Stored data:
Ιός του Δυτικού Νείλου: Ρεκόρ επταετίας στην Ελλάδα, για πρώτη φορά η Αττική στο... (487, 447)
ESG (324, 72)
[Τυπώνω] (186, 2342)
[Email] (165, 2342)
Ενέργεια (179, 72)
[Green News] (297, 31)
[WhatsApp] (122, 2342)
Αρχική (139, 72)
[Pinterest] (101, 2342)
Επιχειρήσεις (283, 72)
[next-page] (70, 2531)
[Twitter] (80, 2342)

**TASK TO CARRY OUT**
Could you write out all the data exactly as it is given?

**REPLY**
Ιός του Δυτικού Νείλου: Ρεκόρ επταετίας στην Ελλάδα, για πρώτη φορά η Αττική στο... (487, 447)
ESG (324, 72)
[Τυπώνω] (186, 2342)
[Email] (165, 2342)
Ενέργεια (179, 72)
[Green News] (297, 31)
[WhatsApp] (122, 2342)
Αρχική (139, 72)
[Pinterest] (101, 2342)
Επιχειρήσεις (283, 72)
[next-page] (70, 2531)
[Twitter] (80, 2342)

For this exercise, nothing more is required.